**DOCUMENTO FUENTE**
Justo antes del final lleva los elementos de la literatura de autoficción por derroteros inéditos hasta ahora en la tradición de la lengua castellana. La novela más reciente del mexicano Emiliano Monge recorre la vida de una protagonista construida a imagen y semejanza de su madre, año por año, entre 1947 —fecha en que nació la mujer real— y 2016 —cuando ha pasado un trienio de la muerte del personaje—, mientras pasa revista a los sucesos acaecidos en el mundo durante ese período de tiempo. Si bien se refiere a la enfermedad y alguien muere, el duelo es apenas un aspecto de los tratados en esta obra poliédrica de 432 páginas. Porque no hay aquí réquiem ni melancolía. Al menos, no en todos los capítulos. Prima, más bien, un estilo visionario en el cual tienen cabida los múltiples espectros que pueden encontrarse entre la ficción y la no ficción, incluido el periodismo.
La novela parodia los métodos de la autoficción como la entrevista, el uso de las imágenes y fotografías para incitar ciertos recuerdos o el análisis del discurso de los consultados, con el objeto de presentar desde la ficción pero como si fuera en la realidad, y de primera mano, el miedo a la enfermedad y la muerte en varios personajes de una misma familia, incluida la protagonista, al tiempo que apela al dato y el reportaje para mostrar informaciones sorprendentes sobre regímenes autoritarios en América Latina y Europa, la evolución de los tratamientos para las enfermedades mentales, la historia de los derechos de las mujeres o quién ostenta el Récord Guinness por ser capaz de reconocer más cantos de aves.

**DATOS PROPORCIONADOS**
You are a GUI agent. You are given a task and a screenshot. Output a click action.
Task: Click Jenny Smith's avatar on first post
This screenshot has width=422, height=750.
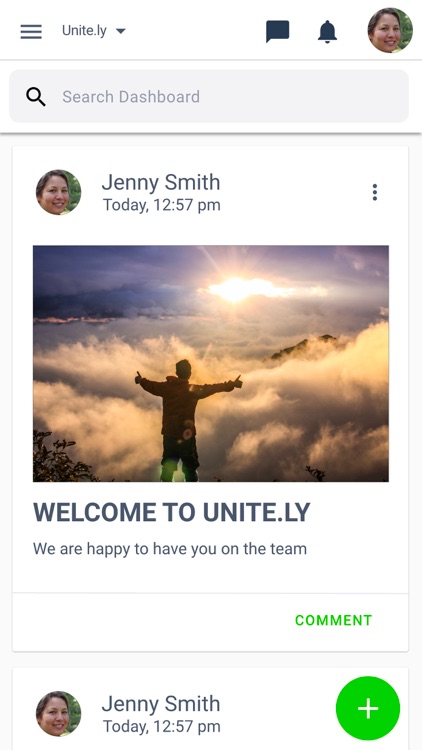(58, 192)
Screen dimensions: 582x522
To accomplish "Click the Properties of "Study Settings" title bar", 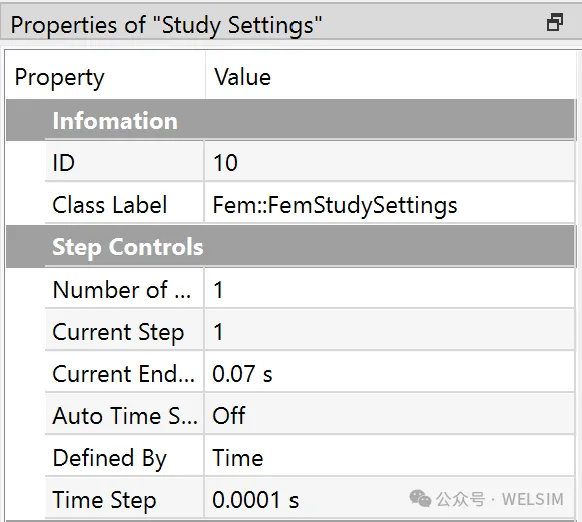I will (291, 23).
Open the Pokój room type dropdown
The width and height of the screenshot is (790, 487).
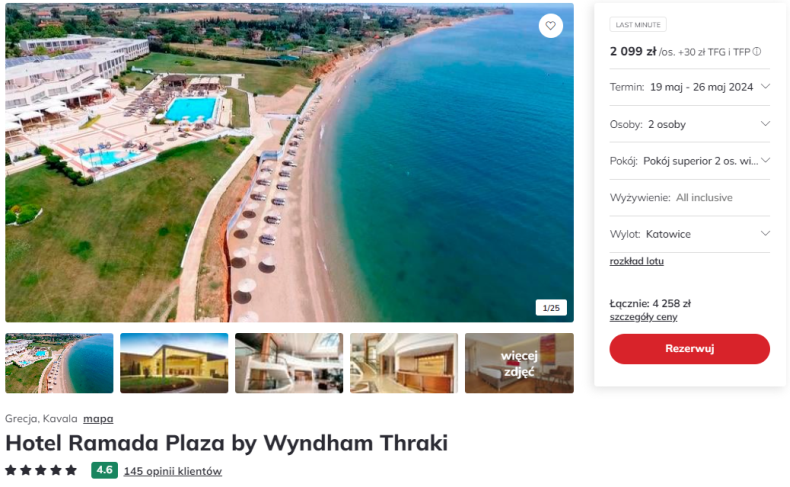[x=690, y=161]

**CONJUNTO DE TAREAS**
(a) Copia del texto sobre la novela de Emiliano Monge el fragmento comprendido entre "La novela parodia" y "cantos de aves.", ambos incluidos.
(b) Prosigue el texto sobre la novela de Emiliano Monge desde el punto en que se interrumpe.

**RESPUESTAS REDACTADAS**
(a)
La novela parodia los métodos de la autoficción como la entrevista, el uso de las imágenes y fotografías para incitar ciertos recuerdos o el análisis del discurso de los consultados, con el objeto de presentar desde la ficción pero como si fuera en la realidad, y de primera mano, el miedo a la enfermedad y la muerte en varios personajes de una misma familia, incluida la protagonista, al tiempo que apela al dato y el reportaje para mostrar informaciones sorprendentes sobre regímenes autoritarios en América Latina y Europa, la evolución de los tratamientos para las enfermedades mentales, la historia de los derechos de las mujeres o quién ostenta el Récord Guinness por ser capaz de reconocer más cantos de aves.

(b)
Los mejores momentos de la escritura de Monge se encuentran cuando la historia de la madre —ficticia, real, qué importa— deja entrever las manías del narrador, las cuales funcionan como proyecciones de la obsesión del autor con el caos y la locura. “Lo que haremos con tu historia será que tu historia, toda tu historia sea el centro, sumarás emocionado: que la mujer que nació invisible se volverá una mujer cuya luz invisibilizará todo aquello que colocaron, que colocaste tú misma a su lado”, dice el narrador de la novela, antes de añadir, unas líneas más adelante: “Pero no quiero que me malentiendas, no digo que invisibilizas, que invisibilizaremos a los otros ni a lo que acá es materia literaria, es decir, el caos, la diferencia, el miedo, la locura: todos ésos son los centros que serán uno”.
DOS NOVELAS, UNA VIDA
Justo antes del final completa un díptico con la otra obra de autoficción de Monge, No contar todo (2019). Allí se relatan las historias de dos generaciones de mexicanos emparentados con el escritor: su abuelo, Carlos Monge McKey y su padre, Carlos Monge Sánchez. Un tercer personaje, Emiliano, sirve para interpretar los sucesos narrados desde la actualidad. “El pasado es la apariencia del presente”, se lee en el diario de uno de los personajes de la novela: “El presente, la única imagen que nos queda del pasado”. Ambas frases podrían sintetizar las 388 páginas de la obra. Ambas novelas de no ficción apelan la fantasía en la misma medida que a la memoria y son trampantojos creados por la mente prodigiosa de Monge, en los cuales la historia familiar se convierte en una herramienta para analizar la masculinidad mexicana o para señalar a la condición femenina como lugar para comprender ciertos relatos del poder.
También en Justo antes del final se narran tres generaciones. El hilo que conduce este relato es el de la lucha contra el caos y la locura en la historia familiar. “No es coincidencia que mi abuelo [materno] (…) dedicara su vida a los locos, que tú [mamá] la dedicaras a personas con capacidades diferentes y que yo la dedicara a seres que no existen; lo que no es coincidencia es que a los tres nos marcara de ese modo el miedo al caos”, escribe el narrador.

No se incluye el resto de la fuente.